Texas remains one of only seven states with partisan judicial elections. It requires judicial candidates to raise vast amounts of money, which leaves a skeptical public assuming that money influences the outcome, Jefferson said.
“The status quo is broken,” he warned.
He has issued the same warning to previous Legislatures. Sen. Robert Duncan, R-Lubbock, has tried several times to convert the state’s partisan judicial elections to merit-based judicial appointments followed by retention elections. But that plan has never passed.
“Sadly, we have now become accustomed to judicial races in which the primary determinants of victory are not the flaws of the incumbent or qualities of the challenger, but political affiliation and money,” Jefferson said. “In 1994, 2006 and again in 2008, district judges lost elections due to partisan sweeps in the urban counties.”
Jefferson acknowledged that his own re-election in November might just as well have been tied to Republican John McCain’s success in Texas as to any stellar credentials that his candidacy offered.
“And this is the point. Justice must be blind – it must be as blind to party affiliation as to the litigant’s social or financial status,” he said. “The rule of law resonates across party lines.”
Jefferson endorses a merit system as “the best remedy.” A merit system would allow the governor to appoint judges, who later would face voters in a keep-or-remove election.
“The state of our judiciary will be made stronger if we appoint our judges based on merit and hold them accountable in retention elections,” he said.
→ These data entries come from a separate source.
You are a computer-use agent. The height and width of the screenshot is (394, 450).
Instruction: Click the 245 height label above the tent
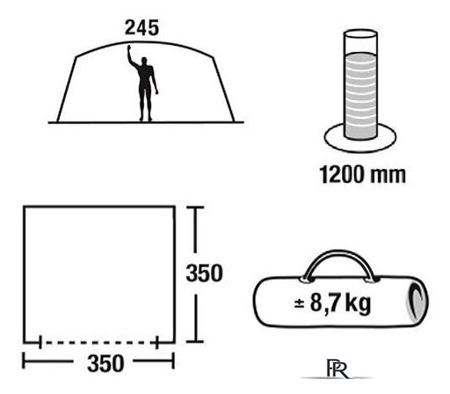[142, 28]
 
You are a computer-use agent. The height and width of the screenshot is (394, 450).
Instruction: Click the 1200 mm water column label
[363, 175]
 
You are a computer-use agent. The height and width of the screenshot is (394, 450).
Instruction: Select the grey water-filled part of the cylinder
[360, 96]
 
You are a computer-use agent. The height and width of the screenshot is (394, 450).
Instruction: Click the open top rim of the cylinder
[360, 33]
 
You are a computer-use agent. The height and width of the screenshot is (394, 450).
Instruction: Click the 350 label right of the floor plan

The Observer also reported on this; the Chron has more here and here. First and foremost, I’m sorry, but I can’t help but be suspicious at the motives of a Republican to propose such a scheme right after the Democrats began winning judicial elections in the two biggest counties. Yeah, he mentioned the sweep of 1994, too, but I don’t remember anyone calling for this reform then, or any other time in the 90s when the Republicans were taking over the state judiciary. Forgive my cynicism, but this sounds far too much like the newfound alarm over the evils of straight-ticket voting, which somehow managed to not corrupt the body politic when it favored the other team.
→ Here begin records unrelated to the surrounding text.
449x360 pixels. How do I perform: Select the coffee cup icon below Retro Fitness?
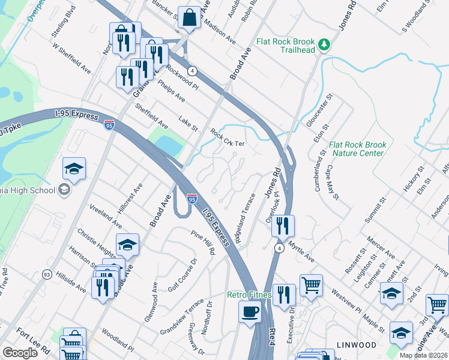tap(250, 311)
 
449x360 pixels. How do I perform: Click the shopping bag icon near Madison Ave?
tap(189, 19)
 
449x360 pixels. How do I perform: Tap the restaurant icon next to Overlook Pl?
tap(283, 227)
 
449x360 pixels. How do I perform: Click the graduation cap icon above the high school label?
tap(74, 169)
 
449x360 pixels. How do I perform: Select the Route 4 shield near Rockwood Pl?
tap(191, 70)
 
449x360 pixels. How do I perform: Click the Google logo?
tap(20, 352)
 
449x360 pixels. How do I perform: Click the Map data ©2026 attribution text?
tap(423, 355)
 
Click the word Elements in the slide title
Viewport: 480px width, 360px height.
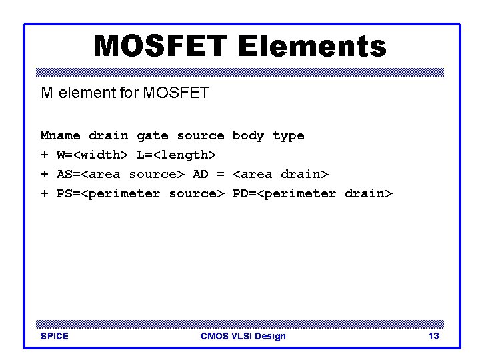(x=311, y=46)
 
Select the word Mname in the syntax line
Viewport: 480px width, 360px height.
(x=60, y=136)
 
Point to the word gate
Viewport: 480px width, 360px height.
(x=152, y=136)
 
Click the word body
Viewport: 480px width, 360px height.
(x=248, y=136)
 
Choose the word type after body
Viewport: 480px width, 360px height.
(x=288, y=136)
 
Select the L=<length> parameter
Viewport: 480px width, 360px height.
(x=176, y=155)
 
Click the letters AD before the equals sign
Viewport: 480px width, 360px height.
(x=200, y=175)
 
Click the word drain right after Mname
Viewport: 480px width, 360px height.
(x=108, y=136)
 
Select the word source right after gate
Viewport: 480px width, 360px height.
(x=200, y=136)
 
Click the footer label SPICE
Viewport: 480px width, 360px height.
(x=55, y=336)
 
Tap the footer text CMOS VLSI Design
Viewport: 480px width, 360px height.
(x=243, y=336)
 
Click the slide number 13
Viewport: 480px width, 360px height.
(x=433, y=336)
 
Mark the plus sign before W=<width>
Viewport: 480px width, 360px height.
(x=45, y=155)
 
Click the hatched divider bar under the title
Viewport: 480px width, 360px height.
(x=240, y=72)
The main objection to what Justice Jefferson proposes is that it doesn’t seem to fit the problem. If we’re concerned about the effects, real and perceived, of big donors to judges and judicial candidates, how exactly does removing party labels help? Are you telling me that Texans for Lawsuit Reform would sit on the sidelines in those nice little non-partisan retention elections? Cause if you are, I’m not buying it. If the problem is too much money coming from too few donors, most of whom have business before the court, why not impose stricter limits on who can give to judicial candidates, and how much they can give? You can balance that out by creating a public campaign funding system for these races, available to candidates matching funds with some multiplier effect for small-dollar donations. That actually addresses the issue, in a way that Justice Jefferson’s proposal does not.
Finally, I guess I just don’t see the allure of gubernatorial appointments instead of elections. I mean, does anyone think Rick Perry is going to make these decisions based on merit, and not politics? Not me. I say if finances are the problem, then reforming the finances has to be the solution. Anything else strikes me as missing the point. Let’s start with Sen. Kirk Watson’s bill, which would require that “in an order granting, refusing, dismissing, or denying a petition for review, the supreme court shall state how each member voted on the petition or application”, and go from there.
UPDATE: What Burka said. I couldn’t agree with him more.